For 2017/18, the volume of hazardous waste thus represents only the hazardous waste we have generated ourselves at our central warehouse and office – such as old fluorescent lamps, batteries and end-oflife electronics equipment. No hazardous waste is sent to landfill; everything is either reused, recycled, diverted towards energy recovery or handled in some other form. The "Other treatment method" in the table below related to the final disposal of hazardous waste in accordance with applicable laws and regulations, which differ depending on the type of waste.

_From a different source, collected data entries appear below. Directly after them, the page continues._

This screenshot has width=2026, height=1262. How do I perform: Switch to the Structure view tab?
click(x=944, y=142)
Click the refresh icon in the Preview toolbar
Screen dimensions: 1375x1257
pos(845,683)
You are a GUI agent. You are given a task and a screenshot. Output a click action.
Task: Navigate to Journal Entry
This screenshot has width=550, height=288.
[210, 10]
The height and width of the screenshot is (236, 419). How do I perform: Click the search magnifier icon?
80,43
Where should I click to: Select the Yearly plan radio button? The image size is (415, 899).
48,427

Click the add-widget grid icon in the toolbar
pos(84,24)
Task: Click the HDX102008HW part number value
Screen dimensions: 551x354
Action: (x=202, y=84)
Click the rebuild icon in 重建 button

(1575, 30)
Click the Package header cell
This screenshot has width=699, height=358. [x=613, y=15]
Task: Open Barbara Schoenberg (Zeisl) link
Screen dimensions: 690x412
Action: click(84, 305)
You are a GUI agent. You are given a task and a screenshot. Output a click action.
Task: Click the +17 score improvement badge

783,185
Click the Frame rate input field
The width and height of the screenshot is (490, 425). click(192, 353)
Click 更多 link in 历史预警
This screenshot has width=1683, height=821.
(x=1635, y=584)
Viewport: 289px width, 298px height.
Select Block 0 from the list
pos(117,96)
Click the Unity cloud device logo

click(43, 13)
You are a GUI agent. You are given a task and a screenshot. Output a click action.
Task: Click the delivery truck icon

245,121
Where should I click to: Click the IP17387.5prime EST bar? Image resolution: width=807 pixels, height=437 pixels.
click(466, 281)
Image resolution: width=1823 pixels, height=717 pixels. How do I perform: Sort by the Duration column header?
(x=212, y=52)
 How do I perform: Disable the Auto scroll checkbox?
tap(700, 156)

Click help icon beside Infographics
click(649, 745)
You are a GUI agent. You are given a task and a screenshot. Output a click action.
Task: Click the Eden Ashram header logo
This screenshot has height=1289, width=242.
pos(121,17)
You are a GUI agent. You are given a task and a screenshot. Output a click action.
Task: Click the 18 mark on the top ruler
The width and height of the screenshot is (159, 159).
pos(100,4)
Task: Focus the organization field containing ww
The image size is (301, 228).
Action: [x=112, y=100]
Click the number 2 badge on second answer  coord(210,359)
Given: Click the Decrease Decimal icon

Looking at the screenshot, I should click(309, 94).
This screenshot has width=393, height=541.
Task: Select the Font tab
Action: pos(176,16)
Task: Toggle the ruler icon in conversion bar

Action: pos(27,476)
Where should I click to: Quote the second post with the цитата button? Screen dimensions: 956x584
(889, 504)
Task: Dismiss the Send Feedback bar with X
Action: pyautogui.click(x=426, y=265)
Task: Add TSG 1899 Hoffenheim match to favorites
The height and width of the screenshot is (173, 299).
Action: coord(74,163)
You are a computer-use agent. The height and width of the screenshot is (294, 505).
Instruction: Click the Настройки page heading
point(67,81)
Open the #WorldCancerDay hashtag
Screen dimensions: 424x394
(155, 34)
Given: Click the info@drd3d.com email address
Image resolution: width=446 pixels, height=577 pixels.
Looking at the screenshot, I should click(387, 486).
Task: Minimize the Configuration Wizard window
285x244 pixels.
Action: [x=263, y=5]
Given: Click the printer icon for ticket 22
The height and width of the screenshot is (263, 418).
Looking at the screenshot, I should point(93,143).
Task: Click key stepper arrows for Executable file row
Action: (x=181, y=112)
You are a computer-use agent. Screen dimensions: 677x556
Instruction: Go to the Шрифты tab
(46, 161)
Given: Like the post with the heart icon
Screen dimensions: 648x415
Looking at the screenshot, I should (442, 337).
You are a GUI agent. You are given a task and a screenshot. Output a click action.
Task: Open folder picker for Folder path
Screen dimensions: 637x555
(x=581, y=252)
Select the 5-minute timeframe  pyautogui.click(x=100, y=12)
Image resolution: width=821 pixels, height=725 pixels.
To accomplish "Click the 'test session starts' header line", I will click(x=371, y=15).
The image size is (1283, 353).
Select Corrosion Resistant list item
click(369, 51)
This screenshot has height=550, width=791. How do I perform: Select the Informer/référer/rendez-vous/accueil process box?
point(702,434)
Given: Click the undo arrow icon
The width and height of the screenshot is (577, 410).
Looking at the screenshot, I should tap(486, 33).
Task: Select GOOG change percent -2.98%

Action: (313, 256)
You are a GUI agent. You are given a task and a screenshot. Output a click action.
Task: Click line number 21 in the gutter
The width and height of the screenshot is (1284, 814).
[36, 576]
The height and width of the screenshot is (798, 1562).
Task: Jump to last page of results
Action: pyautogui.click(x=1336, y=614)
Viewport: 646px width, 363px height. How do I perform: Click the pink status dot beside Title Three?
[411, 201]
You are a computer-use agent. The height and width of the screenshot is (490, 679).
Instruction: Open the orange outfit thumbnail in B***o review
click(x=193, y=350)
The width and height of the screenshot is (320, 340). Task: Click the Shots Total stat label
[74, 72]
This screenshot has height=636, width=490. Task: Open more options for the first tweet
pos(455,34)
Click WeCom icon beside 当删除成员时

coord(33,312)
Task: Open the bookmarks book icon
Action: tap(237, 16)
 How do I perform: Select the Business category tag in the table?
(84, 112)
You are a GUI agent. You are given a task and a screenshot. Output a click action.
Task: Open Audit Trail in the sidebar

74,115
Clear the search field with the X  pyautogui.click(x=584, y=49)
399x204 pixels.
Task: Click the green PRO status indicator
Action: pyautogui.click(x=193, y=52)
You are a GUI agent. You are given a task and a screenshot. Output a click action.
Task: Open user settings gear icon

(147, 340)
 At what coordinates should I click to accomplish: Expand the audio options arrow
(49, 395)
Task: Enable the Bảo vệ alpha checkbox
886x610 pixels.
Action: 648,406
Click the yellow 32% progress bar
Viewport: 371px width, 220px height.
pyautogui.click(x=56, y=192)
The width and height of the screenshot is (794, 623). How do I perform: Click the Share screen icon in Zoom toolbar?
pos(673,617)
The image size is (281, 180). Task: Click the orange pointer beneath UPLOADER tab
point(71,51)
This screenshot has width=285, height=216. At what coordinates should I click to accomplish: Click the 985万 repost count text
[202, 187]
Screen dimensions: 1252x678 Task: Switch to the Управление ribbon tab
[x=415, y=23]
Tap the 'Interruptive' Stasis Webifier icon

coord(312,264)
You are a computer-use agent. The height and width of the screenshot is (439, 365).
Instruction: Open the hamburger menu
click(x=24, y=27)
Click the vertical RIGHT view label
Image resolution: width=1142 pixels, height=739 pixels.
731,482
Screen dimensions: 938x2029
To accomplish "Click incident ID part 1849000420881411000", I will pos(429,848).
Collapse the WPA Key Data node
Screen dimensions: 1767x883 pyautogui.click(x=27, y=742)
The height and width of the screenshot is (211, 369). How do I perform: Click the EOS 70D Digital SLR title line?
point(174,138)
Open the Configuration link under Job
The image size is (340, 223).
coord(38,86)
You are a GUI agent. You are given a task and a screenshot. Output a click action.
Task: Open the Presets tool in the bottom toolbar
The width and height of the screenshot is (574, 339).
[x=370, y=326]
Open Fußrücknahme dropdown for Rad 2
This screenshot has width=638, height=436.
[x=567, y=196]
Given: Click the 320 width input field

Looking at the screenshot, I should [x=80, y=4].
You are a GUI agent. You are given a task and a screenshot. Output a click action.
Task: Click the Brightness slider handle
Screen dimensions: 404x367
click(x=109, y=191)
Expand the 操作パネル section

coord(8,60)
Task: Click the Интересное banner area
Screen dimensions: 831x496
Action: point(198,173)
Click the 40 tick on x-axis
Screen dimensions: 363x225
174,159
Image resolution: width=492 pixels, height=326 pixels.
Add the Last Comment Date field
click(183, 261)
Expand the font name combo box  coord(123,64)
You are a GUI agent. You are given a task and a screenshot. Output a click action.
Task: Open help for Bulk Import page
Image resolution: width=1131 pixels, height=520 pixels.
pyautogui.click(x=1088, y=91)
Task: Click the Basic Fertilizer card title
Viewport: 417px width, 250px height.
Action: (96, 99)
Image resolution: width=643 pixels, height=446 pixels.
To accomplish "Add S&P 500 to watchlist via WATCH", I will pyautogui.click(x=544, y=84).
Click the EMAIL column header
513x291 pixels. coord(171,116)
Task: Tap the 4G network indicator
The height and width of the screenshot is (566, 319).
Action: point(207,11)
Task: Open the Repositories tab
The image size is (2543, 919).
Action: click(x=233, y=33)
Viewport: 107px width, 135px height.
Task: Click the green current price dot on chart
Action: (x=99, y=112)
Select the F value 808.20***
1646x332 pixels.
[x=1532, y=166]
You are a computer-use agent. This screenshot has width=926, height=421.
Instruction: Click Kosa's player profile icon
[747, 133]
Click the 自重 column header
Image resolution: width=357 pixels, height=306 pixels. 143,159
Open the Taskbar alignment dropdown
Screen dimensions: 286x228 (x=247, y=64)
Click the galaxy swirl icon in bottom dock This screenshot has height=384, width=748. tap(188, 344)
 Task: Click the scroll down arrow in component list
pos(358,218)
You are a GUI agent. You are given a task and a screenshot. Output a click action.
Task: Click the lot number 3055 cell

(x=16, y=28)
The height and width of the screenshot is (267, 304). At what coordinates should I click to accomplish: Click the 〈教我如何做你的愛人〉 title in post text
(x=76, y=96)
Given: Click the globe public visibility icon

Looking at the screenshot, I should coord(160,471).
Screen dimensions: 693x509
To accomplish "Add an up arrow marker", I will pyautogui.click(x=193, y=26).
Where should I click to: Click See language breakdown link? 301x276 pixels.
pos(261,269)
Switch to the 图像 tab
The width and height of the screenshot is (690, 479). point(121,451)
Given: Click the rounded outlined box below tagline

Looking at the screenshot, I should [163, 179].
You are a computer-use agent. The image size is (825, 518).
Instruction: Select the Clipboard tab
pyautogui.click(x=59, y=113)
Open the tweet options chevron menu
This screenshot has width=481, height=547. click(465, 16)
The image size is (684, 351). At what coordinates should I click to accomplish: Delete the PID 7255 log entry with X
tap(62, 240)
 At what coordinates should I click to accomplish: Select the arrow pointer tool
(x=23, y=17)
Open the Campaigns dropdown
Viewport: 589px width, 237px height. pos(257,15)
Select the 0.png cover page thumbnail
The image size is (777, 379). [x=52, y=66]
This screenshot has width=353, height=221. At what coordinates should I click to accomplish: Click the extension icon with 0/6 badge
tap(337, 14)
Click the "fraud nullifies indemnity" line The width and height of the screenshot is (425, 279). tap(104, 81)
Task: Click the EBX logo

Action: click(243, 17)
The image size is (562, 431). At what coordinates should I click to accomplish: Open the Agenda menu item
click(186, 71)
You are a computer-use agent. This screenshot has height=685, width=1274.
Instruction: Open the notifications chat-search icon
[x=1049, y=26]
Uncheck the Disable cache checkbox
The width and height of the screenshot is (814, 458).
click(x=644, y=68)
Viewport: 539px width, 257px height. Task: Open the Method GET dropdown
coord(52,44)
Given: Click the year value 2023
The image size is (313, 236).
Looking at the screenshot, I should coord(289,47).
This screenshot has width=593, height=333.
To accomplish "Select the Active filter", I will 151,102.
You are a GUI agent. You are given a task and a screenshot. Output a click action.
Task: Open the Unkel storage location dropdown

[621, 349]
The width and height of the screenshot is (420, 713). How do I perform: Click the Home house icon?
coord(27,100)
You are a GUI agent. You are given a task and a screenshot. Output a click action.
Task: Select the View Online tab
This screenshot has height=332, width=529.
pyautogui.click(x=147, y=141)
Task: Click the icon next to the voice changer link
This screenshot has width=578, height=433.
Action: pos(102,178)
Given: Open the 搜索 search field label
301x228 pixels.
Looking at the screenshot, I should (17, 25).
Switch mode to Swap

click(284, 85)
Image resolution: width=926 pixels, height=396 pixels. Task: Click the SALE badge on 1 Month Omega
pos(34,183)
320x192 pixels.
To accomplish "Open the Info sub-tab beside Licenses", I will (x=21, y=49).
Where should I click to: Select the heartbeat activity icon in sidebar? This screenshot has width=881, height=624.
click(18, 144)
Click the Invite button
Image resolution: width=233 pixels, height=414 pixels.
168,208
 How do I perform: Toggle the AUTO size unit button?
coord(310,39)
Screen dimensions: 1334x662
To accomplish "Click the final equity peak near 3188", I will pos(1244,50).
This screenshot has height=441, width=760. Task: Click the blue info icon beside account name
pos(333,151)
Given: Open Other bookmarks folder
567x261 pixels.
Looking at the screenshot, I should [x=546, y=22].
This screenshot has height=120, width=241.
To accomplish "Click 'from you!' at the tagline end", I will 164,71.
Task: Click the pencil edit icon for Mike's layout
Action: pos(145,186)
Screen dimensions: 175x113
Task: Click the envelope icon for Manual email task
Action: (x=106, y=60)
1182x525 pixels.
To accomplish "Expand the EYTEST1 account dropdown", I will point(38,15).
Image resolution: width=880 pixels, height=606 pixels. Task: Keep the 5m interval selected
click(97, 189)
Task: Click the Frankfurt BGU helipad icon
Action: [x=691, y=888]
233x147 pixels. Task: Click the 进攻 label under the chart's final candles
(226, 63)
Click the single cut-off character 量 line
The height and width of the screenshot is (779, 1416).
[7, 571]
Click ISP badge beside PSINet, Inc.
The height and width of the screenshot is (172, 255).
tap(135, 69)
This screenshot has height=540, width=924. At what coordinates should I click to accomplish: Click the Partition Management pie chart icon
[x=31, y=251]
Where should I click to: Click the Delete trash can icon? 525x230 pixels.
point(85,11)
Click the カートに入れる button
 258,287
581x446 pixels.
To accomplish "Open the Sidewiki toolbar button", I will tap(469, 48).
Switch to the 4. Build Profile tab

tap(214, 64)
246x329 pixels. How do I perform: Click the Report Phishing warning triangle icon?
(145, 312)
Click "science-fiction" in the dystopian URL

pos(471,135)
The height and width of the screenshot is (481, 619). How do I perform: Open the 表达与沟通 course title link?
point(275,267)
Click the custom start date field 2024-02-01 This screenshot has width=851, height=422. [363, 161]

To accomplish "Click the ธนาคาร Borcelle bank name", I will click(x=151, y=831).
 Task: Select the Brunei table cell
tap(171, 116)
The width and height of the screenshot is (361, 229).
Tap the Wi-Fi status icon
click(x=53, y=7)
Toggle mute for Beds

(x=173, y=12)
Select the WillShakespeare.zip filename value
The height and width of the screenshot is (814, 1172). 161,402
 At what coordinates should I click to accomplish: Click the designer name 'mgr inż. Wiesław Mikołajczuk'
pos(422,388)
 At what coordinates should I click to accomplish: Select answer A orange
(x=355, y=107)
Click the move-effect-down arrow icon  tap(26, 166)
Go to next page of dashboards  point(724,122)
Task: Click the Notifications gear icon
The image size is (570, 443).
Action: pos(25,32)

| Hazardous waste | 2017/18 | 2016/17 | 2015/16 | 2014/15 |
|---|---|---|---|---|
| Recycling (kg) | 10,801 | 204,893 | 273,893 | 79,283 |
| Energy recovery (kg) | 105 | 31,966 | 65,617 | 17,054 |
| Landfill (kg) | 0 | 0 | 0 | 0 |
| Other treatment method | 75 | 6,784 | 5,924 | 2,146 |
| Total amount of hazardous waste (kg) | 10,981 | 243,643 | 345,434 | 98,483 |
We strive for integrity and compliance with the principles of business ethics throughout our entire business. Our work is intended to create an open and responsible business culture. We take a zero-tolerance approach to corruption and bribes. Continuous training, interactive discussions and risk assessments help us increase awareness and act responsibly.
Business ethics are one important aspect of responsible business for both Dustin and its stakeholders. We never accept bribes or other violations of our principles of business ethics. We make clear that violations of these principles may lead to the end of a partnership, and may also have consequences in labour law and criminal law for the perpetrator. The purpose is to create a responsible corporate culture and awareness of risks, thus strengthening trust on the part of our stakeholders.
Our business ethics guidelines contain a clear framework for all employees to comply with. The guidelines are available in local languages and we require all employees are obligated to read and sign our business ethics guidelines.
We apply the following principles in order to avoid the risk of bribery:
All employees are encouraged and expected to report suspected violations to their immediate supervisor, Group Management or the company's chief corporation counsel. There is also a whistleblower system that allows employees to anonymously report suspected violations.
The whistleblower function is based on a secure web-based reporting system. The function is managed by the chairman of the audit committee.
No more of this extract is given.